Introduced in Season Four
 Legion of Super-Heroes - A team of superheroes from the future who have traveled back in time to save Superboy's life from an unknown enemy targeting him, later revealed to be Lor-Zod. They secretly followed Superboy, Miss Martian and Beast Boy during their trip to Mars for the wedding. They originally formed to confront General Zod in the future, but Lor-Zod's assassination attempt on Superboy was able to erase their future and replace it with one where General Zod ruled the galaxy, with only Saturn Girl, Phantom Girl, and Chameleon Boy left due to exposure to chroniton radiation, which protects them from timeline changes.
 Saturn Girl / Imra Ardeen (voiced by Kari Wahlgren) - The telepathic member and leader of the team. She is also able to convince the Bio-Ship to help the Legion. She realizes to her shock when the Phantom Zone projector is destroyed that Superboy and Phantom Girl are alive, barely managing to wake Phantom Girl, but is captured when Lor-Zod and Ma'alefa'ak board the Bio-Ship.
 Phantom Girl / Tinya Wazzo (voiced by Kari Wahlgren) - The body-Phasing member of the team. She successfully managed to save Superboy's life on Mars by attempting to transport them both to her home dimension, Bgztl, but was sent to the Phantom Zone instead, leaving her comatose and burning her hand in the process. She eventually awakens from her coma after Saturn Girl reaches out with her telepathy before the Phantom Zone Projector is destroyed. Phantom Girl tries to send her and Superboy back, but due to his lingering Zone Sickness, reduced to his original Cadmus programming and fallen under General Zod's influence, Superboy refuses, forcing her to leave without him and returns to Mars. She tells J'emm, and joins him on the Watchtower with Miss Martian, going with the other heroes to Trombus when her attempt to get Miss Martian into the Phantom Zone fails, while unwittingly communicating with a disguised Ma'alefa'ak and showing him and Lor where to go.
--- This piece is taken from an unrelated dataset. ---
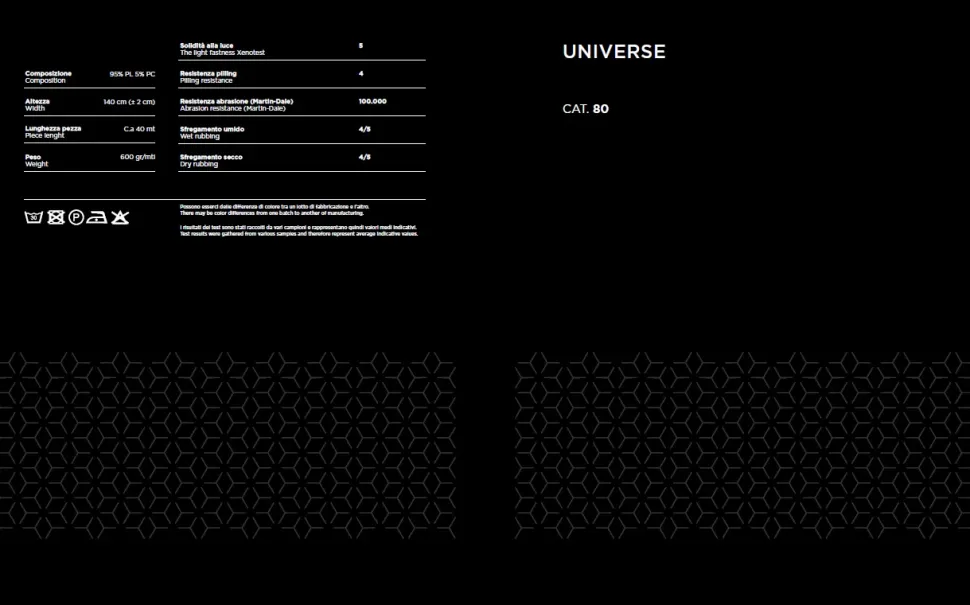Click the do not bleach triangle icon
This screenshot has width=970, height=605.
[x=120, y=216]
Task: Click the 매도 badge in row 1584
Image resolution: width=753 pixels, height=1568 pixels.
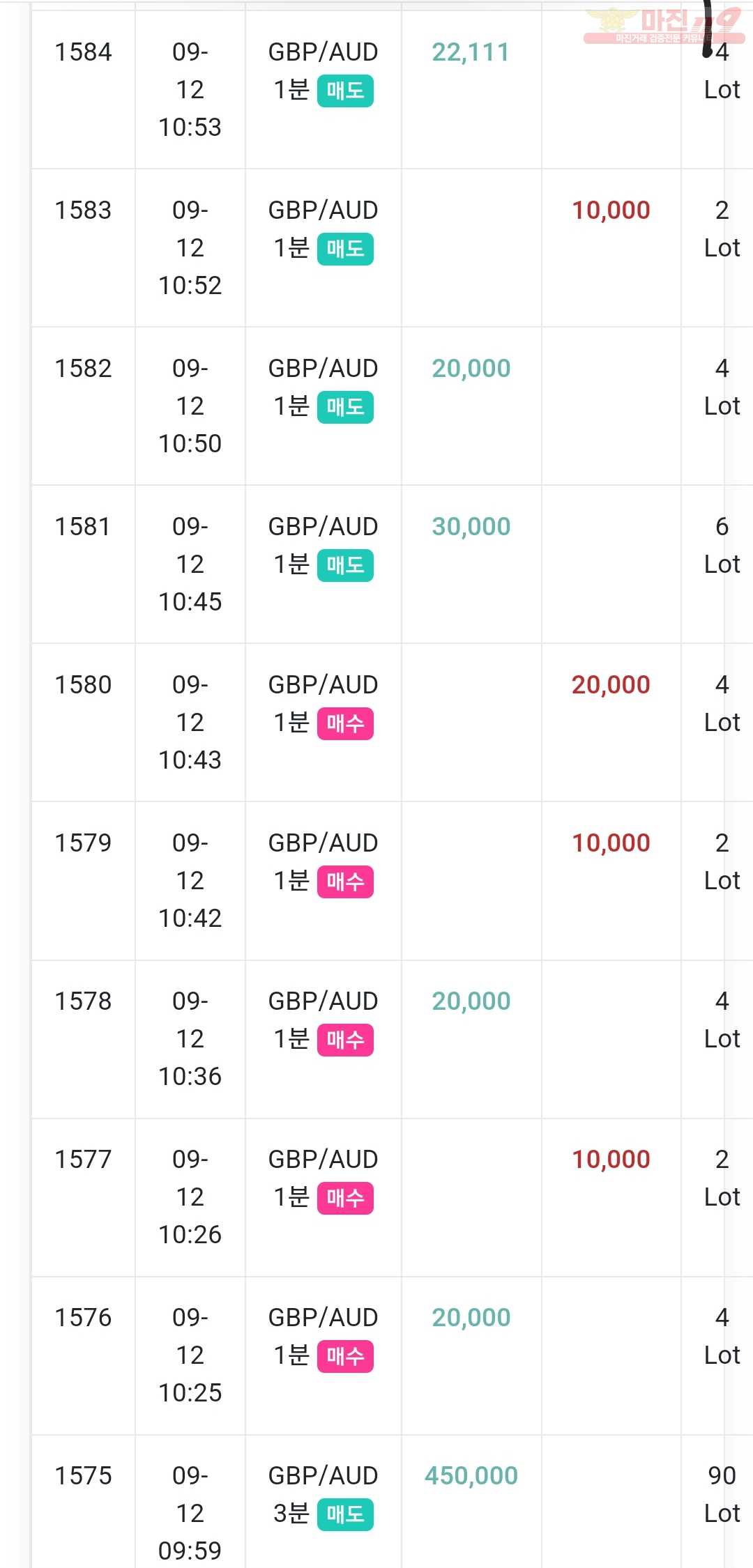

 Chameleon Boy / Reep Daggle (voiced by Dee Bradley Baker) - The Shape-Shifting member of the team. When Lor and Ma'alefa'ak board the Bio-Ship to capture the Legion, he is overpowered and defeated by Ma'alefa'ak.
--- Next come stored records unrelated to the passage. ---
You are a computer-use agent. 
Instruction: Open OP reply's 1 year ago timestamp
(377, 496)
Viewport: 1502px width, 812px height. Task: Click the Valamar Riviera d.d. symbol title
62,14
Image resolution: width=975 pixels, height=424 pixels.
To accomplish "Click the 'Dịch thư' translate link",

 Brainiac Five (voiced by Ben Diskin) - An intelligent half-android member who comes to the past to help return the other Legionnaires to their time after General Zod's defeat.
 Martians - The inhabitants of the planet Mars, also known as M'arzz. A majority of the inhabitants agree that Earth can be strong allies with their planet, while others are prejudiced towards Earthlings. There are three ethnicities, denoted by skin colour; Red (B'lahdenn), Green (G'arruun), and White (A'ashenn). There is also Yellow (Y'ellonn), Martians of either colour become this colour to become a priest or a priestess.
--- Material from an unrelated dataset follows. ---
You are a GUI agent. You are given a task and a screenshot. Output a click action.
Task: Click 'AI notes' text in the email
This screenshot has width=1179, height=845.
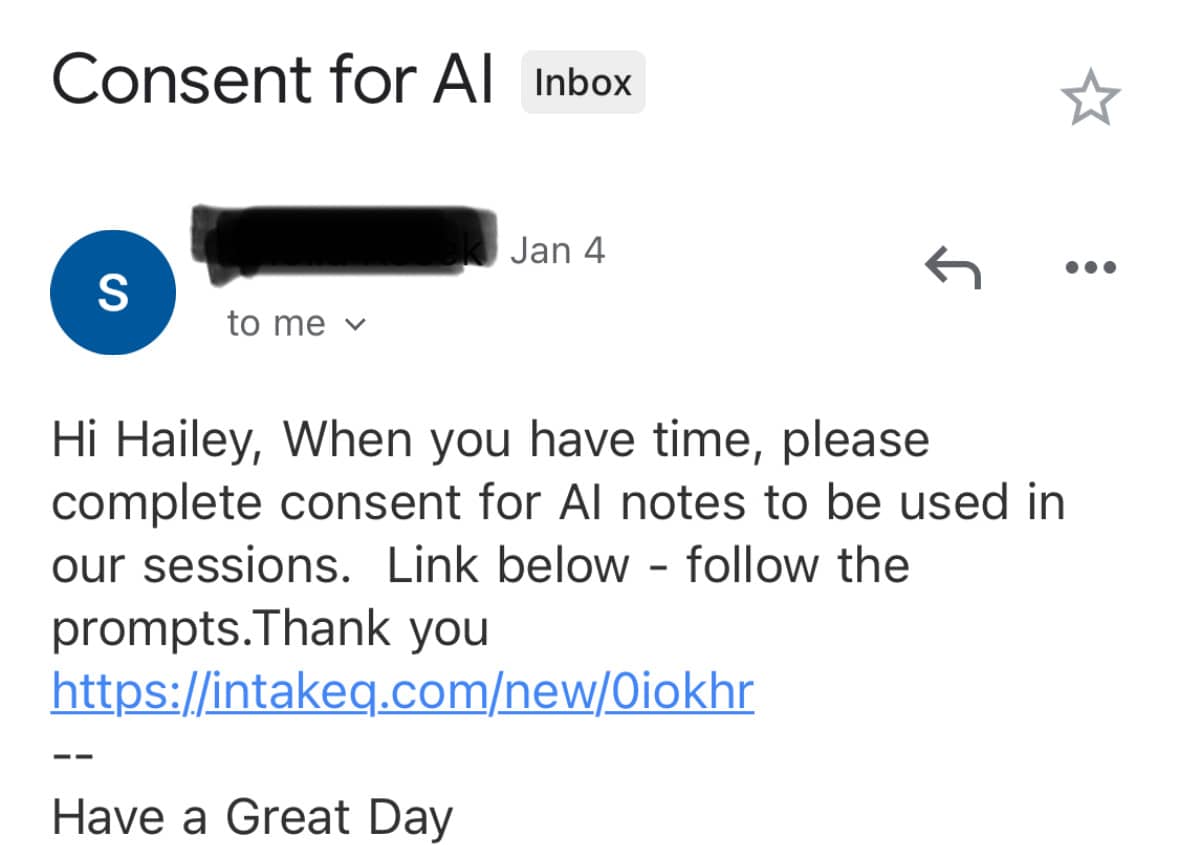pos(652,503)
 J'arlia J'axx (voiced by Zehra Fazal) - The Queen regent of Mars, a Red Martian. Widow of the former king, S'turnn J'axx.
 J'emm J'axx (voiced by Phil LaMarr) - The Prince of Mars, a Red Martian. An open-minded individual, J'emm believes that the Martian ways should be changed for the better good. He comes to Earth when Phantom Girl tells him about Superboy's survival, and joins the heroes on Trombus in the mission to free him.
 M'aat M'orzz (voiced by Carl Lumbly) - Miss Martian's father, a White Martian. Lumbly was the voice of Martian Manhunter in Justice League and Justice League Unlimited.
 J'ann M'orzz (voiced by Kari Wahlgren) - Miss Martian's mother, a Green Martian.
 M'ree M'orzz / Em'ree J'onzz (voiced by Hynden Walch) - One of Miss Martian's ten sisters, a Green Martian. Her human guise take the appearance of Rita Lee, Rita Farr's character and Marie Logan's best friend, on Hello, Megan!. Em'ree and M'gann have an uneasy and strained relationship due to issues from their childhood since Em'ree failed to protect or support her white martian siblings from racist abuse. Em'ree comes to realize the error of her ways and wishes to reconcile with M'gann. In the aftermath of Superboy's death, Em'ree comforts her sister and decides to leave Mars and travel to Earth to truly be there for M'gann with the hopes of reconciling and building a true sisterly relationship. By the end of the season, she serves at M'gann's maid of honour at her and Conner's wedding and decides to go back to being M'ree again.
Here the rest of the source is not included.